8.15% of the opens were within 5% of the low and 8.13% were within 5% of the high. Since
intraday market data has these fat tails, it is interesting to note that the open skew with this series
is significantly higher than with our baseline normal series. Intuitively, this makes sense because
large moves are more frequent with heavy tails, but are still relatively infrequent events. We would
expect this opening skew to be symmetrical since extreme events occur with equal probability to
the upside or the downside. If one of these large moves occurs early in the trading day, it is less
likely that a pure random walk process would move prices over the extreme of the day. Over many
trading days, this would tend to skew an unusual amount of the opens close to the high or low of the
day.
The notation AR(p) indicates an autoregressive model of order p. An autoregressive model
can also be understood as a linear regression with one of more lags of the dependent variable
included as explanatory variables. Observed intraday data for many markets shows some
autocorrelations at one or more lags. Equation 6 is a simple AR(1) model that was used to generate
another alternate model for the intraday binomial tree, using α = 0, β = .1 as inputs. (Note that |β| <
1 is required for stationarity. If β = 1 then the process has a unit root and can also be described as a
random walk. (Equation 5 is also an AR(1) process with a unit root.))

rt = α + β rt −1 + ε t , ε ~ i.i.d .N (0, σ 2 ) (6)

We would expect that this process could cluster more openings at the highs and lows of the
day, because, with β > 0, the next price is more likely to continue in the same direction as the
current change. In other words, if the return at time t is positive, the return at t+1 is more likely to
also be positive. If the first change of the trading day is positive, with a positive autoregressive
model for returns, it is more likely that price will continue to move away from that opening tick,
thereby generating an opening skew. In this case, 25,000 simulated iterations through the binomial
tree show 8.21% of the opens within 5% of the high and 8.10% within 5% of the low. Though not a
dramatic illustration, this open skew more closely matches the observed data than the simple
normal model. We would expect similar results from random walk with drift models, but have not
modeled that process in these simulations.
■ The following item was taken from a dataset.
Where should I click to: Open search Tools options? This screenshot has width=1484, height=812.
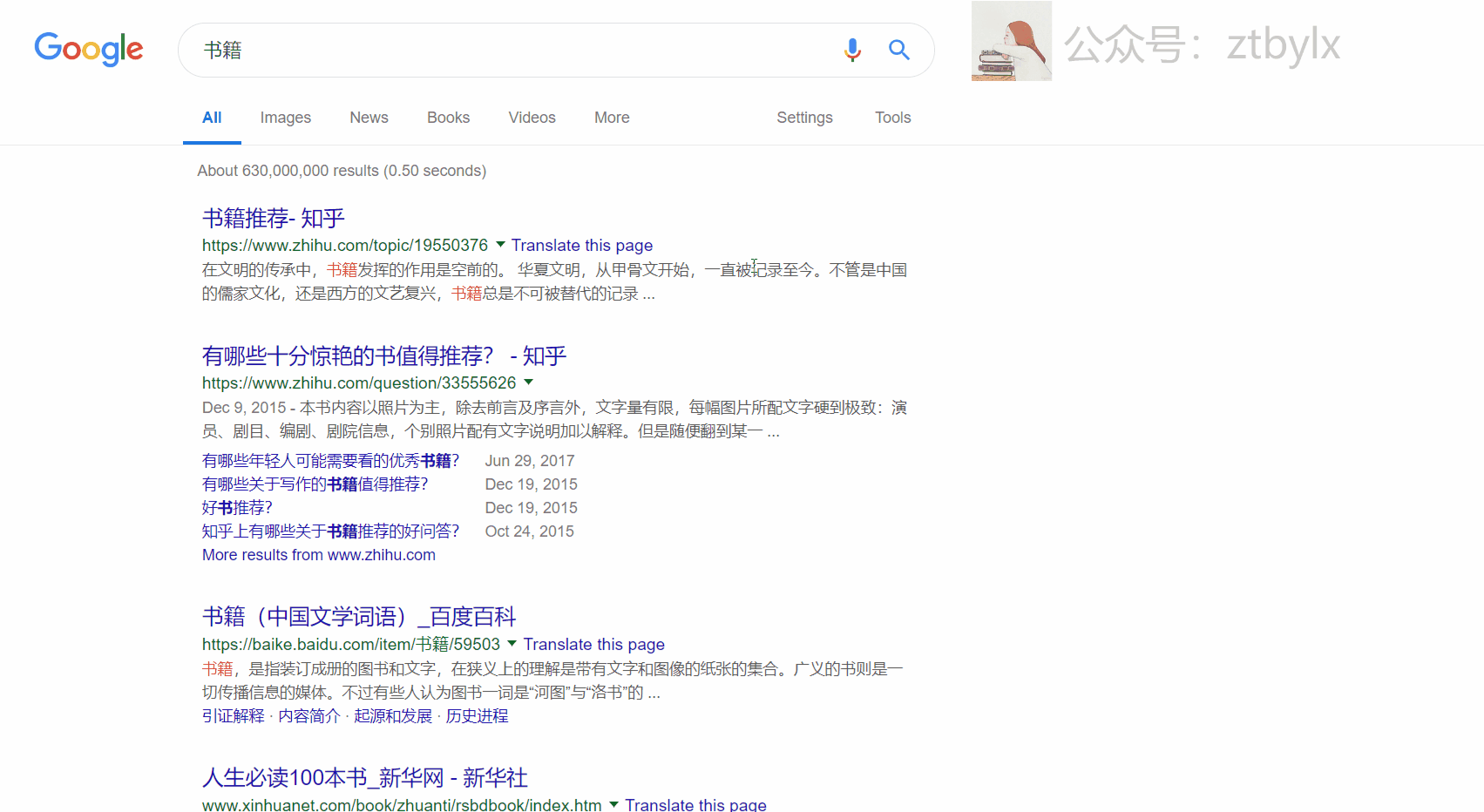(x=892, y=118)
There is one more explanation that might be considered for one of the markets in Table 1.
The cash S&P index shows an extreme degree of opening skew. Remember, this is a calculated
(“cash”) index, not an actual traded market. It seems likely that the market microstructure
explanation of asynchronous trading could generate autocorrelation in this index, and that this
autocorrelation could be responsible for the opening skew. It is interesting to note that the S&P
500 futures, which tend to track the cash index quite closely throughout the trading day and share
virtually the same trading period as the cash index, do not exhibit any open skew beyond the
baseline.
In conclusion, pure random walks will tend to cluster opens at the high and low of the day
much more frequently than intuition would suggest. Actual market data shows degrees of opening
skew that are higher than those predicted by simple random walk models, but high frequency
returns show deviations from pure random walk conditions. Modeling returns with processes that
more closely match the observed data generates open skews which more closely match what we
observe in actual market data. It seems likely that many of the observed opening skews in real
market data can be explained as artifacts of various random price processes, and that most of these
observations are not evidence of inefficiency. Even so, some of the markets in Table 1 (and many
other markets not tabulated in that table) show degrees of opening skew which are quite extreme,
which cannot be explained through simple mathematical explanations. These skews tend to be
more extreme in futures than individual equities, and also tend to be more extreme in less liquid
markets. (This last is suspiciously suggestive of possible microstructure explanations.)